** Material for this task **
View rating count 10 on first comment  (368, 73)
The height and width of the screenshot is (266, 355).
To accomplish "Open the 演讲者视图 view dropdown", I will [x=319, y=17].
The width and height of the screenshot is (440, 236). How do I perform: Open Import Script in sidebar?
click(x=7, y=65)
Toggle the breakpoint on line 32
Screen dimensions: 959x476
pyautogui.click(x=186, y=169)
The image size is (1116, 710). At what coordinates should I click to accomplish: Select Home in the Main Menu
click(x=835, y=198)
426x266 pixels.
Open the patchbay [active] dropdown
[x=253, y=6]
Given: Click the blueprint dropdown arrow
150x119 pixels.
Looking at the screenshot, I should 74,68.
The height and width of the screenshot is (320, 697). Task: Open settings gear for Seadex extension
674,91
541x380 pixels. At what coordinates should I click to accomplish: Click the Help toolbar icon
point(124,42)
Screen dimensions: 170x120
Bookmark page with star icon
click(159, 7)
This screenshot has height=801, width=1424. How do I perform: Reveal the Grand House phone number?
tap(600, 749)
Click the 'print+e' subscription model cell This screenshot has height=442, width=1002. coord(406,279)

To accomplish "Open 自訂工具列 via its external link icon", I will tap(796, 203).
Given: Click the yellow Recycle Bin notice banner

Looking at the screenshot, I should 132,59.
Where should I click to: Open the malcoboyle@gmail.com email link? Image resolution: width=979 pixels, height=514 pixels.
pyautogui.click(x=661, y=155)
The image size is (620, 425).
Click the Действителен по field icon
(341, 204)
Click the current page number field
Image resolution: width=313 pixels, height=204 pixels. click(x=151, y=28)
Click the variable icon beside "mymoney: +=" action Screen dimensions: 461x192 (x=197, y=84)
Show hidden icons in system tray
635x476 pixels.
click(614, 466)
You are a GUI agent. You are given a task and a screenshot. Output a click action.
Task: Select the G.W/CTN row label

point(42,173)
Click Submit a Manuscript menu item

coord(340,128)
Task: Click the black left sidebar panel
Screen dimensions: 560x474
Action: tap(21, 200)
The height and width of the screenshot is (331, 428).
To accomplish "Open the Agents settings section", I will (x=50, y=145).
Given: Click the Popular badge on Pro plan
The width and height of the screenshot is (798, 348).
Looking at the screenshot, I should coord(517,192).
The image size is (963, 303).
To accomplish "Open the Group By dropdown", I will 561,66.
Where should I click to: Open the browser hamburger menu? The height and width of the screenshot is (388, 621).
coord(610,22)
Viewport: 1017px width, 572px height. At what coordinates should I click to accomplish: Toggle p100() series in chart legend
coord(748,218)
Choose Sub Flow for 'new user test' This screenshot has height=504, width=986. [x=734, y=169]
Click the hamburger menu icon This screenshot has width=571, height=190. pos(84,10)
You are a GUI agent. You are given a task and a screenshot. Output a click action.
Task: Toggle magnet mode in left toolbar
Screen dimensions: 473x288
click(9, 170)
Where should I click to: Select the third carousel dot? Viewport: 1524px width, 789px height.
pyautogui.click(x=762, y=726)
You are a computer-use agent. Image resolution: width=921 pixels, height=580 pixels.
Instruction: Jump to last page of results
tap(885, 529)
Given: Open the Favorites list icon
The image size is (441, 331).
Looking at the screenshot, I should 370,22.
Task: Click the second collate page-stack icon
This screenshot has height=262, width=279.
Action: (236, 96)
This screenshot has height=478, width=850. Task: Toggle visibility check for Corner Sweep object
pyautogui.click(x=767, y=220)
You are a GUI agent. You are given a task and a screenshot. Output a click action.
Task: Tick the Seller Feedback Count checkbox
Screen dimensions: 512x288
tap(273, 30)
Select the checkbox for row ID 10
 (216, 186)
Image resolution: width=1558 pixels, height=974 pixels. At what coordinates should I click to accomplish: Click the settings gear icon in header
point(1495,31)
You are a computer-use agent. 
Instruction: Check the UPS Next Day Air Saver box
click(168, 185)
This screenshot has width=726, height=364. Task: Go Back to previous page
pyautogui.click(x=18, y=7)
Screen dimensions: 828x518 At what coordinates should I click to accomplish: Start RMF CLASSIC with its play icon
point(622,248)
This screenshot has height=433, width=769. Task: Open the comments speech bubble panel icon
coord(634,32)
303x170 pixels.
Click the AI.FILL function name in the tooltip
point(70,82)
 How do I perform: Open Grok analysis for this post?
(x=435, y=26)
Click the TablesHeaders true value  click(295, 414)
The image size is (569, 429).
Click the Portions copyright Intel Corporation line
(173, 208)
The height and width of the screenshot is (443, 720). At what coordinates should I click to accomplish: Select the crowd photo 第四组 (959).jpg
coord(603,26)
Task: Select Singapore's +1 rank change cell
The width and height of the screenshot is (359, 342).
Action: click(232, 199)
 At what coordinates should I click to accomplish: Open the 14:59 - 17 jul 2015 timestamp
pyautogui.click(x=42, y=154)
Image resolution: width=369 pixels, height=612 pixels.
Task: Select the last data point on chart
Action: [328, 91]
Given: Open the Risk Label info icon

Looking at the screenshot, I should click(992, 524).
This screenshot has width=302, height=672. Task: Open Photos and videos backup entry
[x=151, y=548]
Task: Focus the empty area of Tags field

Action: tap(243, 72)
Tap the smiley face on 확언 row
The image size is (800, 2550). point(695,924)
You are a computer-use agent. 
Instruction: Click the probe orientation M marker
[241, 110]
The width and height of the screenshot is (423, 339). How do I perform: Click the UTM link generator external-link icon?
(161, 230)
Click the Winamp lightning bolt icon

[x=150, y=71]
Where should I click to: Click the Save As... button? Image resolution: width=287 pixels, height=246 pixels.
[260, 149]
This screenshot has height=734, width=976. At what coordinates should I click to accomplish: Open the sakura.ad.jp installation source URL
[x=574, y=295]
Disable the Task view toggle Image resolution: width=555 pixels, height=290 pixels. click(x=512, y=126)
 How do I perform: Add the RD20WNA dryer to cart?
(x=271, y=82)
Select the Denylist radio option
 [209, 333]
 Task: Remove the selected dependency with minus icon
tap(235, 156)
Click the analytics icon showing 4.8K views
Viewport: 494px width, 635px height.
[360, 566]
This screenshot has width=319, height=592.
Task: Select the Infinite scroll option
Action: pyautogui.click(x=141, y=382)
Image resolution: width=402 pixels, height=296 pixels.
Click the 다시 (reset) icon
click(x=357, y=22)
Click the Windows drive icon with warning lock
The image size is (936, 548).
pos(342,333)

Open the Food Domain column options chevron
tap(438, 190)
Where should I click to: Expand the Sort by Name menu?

** About this task **
Every line of the listing, first to last, should be retyped exactly.

** Completed exercise **
View rating count 10 on first comment  (368, 73)
The height and width of the screenshot is (266, 355).
To accomplish "Open the 演讲者视图 view dropdown", I will [x=319, y=17].
The width and height of the screenshot is (440, 236). How do I perform: Open Import Script in sidebar?
click(x=7, y=65)
Toggle the breakpoint on line 32
Screen dimensions: 959x476
pyautogui.click(x=186, y=169)
The image size is (1116, 710). At what coordinates should I click to accomplish: Select Home in the Main Menu
click(x=835, y=198)
426x266 pixels.
Open the patchbay [active] dropdown
[x=253, y=6]
Given: Click the blueprint dropdown arrow
150x119 pixels.
Looking at the screenshot, I should 74,68.
The height and width of the screenshot is (320, 697). Task: Open settings gear for Seadex extension
674,91
541x380 pixels. At what coordinates should I click to accomplish: Click the Help toolbar icon
point(124,42)
Screen dimensions: 170x120
Bookmark page with star icon
click(159, 7)
This screenshot has height=801, width=1424. How do I perform: Reveal the Grand House phone number?
tap(600, 749)
Click the 'print+e' subscription model cell This screenshot has height=442, width=1002. coord(406,279)

To accomplish "Open 自訂工具列 via its external link icon", I will tap(796, 203).
Given: Click the yellow Recycle Bin notice banner

Looking at the screenshot, I should 132,59.
Where should I click to: Open the malcoboyle@gmail.com email link? Image resolution: width=979 pixels, height=514 pixels.
pyautogui.click(x=661, y=155)
The image size is (620, 425).
Click the Действителен по field icon
(341, 204)
Click the current page number field
Image resolution: width=313 pixels, height=204 pixels. click(x=151, y=28)
Click the variable icon beside "mymoney: +=" action Screen dimensions: 461x192 (x=197, y=84)
Show hidden icons in system tray
635x476 pixels.
click(614, 466)
You are a GUI agent. You are given a task and a screenshot. Output a click action.
Task: Select the G.W/CTN row label

point(42,173)
Click Submit a Manuscript menu item

coord(340,128)
Task: Click the black left sidebar panel
Screen dimensions: 560x474
Action: tap(21, 200)
The height and width of the screenshot is (331, 428).
To accomplish "Open the Agents settings section", I will (x=50, y=145).
Given: Click the Popular badge on Pro plan
The width and height of the screenshot is (798, 348).
Looking at the screenshot, I should coord(517,192).
The image size is (963, 303).
To accomplish "Open the Group By dropdown", I will 561,66.
Where should I click to: Open the browser hamburger menu? The height and width of the screenshot is (388, 621).
coord(610,22)
Viewport: 1017px width, 572px height. At what coordinates should I click to accomplish: Toggle p100() series in chart legend
coord(748,218)
Choose Sub Flow for 'new user test' This screenshot has height=504, width=986. [x=734, y=169]
Click the hamburger menu icon This screenshot has width=571, height=190. pos(84,10)
You are a GUI agent. You are given a task and a screenshot. Output a click action.
Task: Toggle magnet mode in left toolbar
Screen dimensions: 473x288
click(9, 170)
Where should I click to: Select the third carousel dot? Viewport: 1524px width, 789px height.
pyautogui.click(x=762, y=726)
You are a computer-use agent. Image resolution: width=921 pixels, height=580 pixels.
Instruction: Jump to last page of results
tap(885, 529)
Given: Open the Favorites list icon
The image size is (441, 331).
Looking at the screenshot, I should 370,22.
Task: Click the second collate page-stack icon
This screenshot has height=262, width=279.
Action: (236, 96)
This screenshot has height=478, width=850. Task: Toggle visibility check for Corner Sweep object
pyautogui.click(x=767, y=220)
You are a GUI agent. You are given a task and a screenshot. Output a click action.
Task: Tick the Seller Feedback Count checkbox
Screen dimensions: 512x288
tap(273, 30)
Select the checkbox for row ID 10
 (216, 186)
Image resolution: width=1558 pixels, height=974 pixels. At what coordinates should I click to accomplish: Click the settings gear icon in header
point(1495,31)
You are a computer-use agent. 
Instruction: Check the UPS Next Day Air Saver box
click(168, 185)
This screenshot has width=726, height=364. Task: Go Back to previous page
pyautogui.click(x=18, y=7)
Screen dimensions: 828x518 At what coordinates should I click to accomplish: Start RMF CLASSIC with its play icon
point(622,248)
This screenshot has height=433, width=769. Task: Open the comments speech bubble panel icon
coord(634,32)
303x170 pixels.
Click the AI.FILL function name in the tooltip
point(70,82)
 How do I perform: Open Grok analysis for this post?
(x=435, y=26)
Click the TablesHeaders true value  click(295, 414)
The image size is (569, 429).
Click the Portions copyright Intel Corporation line
(173, 208)
The height and width of the screenshot is (443, 720). At what coordinates should I click to accomplish: Select the crowd photo 第四组 (959).jpg
coord(603,26)
Task: Select Singapore's +1 rank change cell
The width and height of the screenshot is (359, 342).
Action: click(232, 199)
 At what coordinates should I click to accomplish: Open the 14:59 - 17 jul 2015 timestamp
pyautogui.click(x=42, y=154)
Image resolution: width=369 pixels, height=612 pixels.
Task: Select the last data point on chart
Action: [328, 91]
Given: Open the Risk Label info icon

Looking at the screenshot, I should click(992, 524).
This screenshot has width=302, height=672. Task: Open Photos and videos backup entry
[x=151, y=548]
Task: Focus the empty area of Tags field

Action: tap(243, 72)
Tap the smiley face on 확언 row
The image size is (800, 2550). point(695,924)
You are a computer-use agent. 
Instruction: Click the probe orientation M marker
[241, 110]
The width and height of the screenshot is (423, 339). How do I perform: Click the UTM link generator external-link icon?
(161, 230)
Click the Winamp lightning bolt icon

[x=150, y=71]
Where should I click to: Click the Save As... button? Image resolution: width=287 pixels, height=246 pixels.
[260, 149]
This screenshot has height=734, width=976. At what coordinates should I click to accomplish: Open the sakura.ad.jp installation source URL
[x=574, y=295]
Disable the Task view toggle Image resolution: width=555 pixels, height=290 pixels. click(x=512, y=126)
 How do I perform: Add the RD20WNA dryer to cart?
(x=271, y=82)
Select the Denylist radio option
 [209, 333]
 Task: Remove the selected dependency with minus icon
tap(235, 156)
Click the analytics icon showing 4.8K views
Viewport: 494px width, 635px height.
[360, 566]
This screenshot has width=319, height=592.
Task: Select the Infinite scroll option
Action: pyautogui.click(x=141, y=382)
Image resolution: width=402 pixels, height=296 pixels.
Click the 다시 (reset) icon
click(x=357, y=22)
Click the Windows drive icon with warning lock
The image size is (936, 548).
pos(342,333)

Open the Food Domain column options chevron
tap(438, 190)
Where should I click to: Expand the Sort by Name menu?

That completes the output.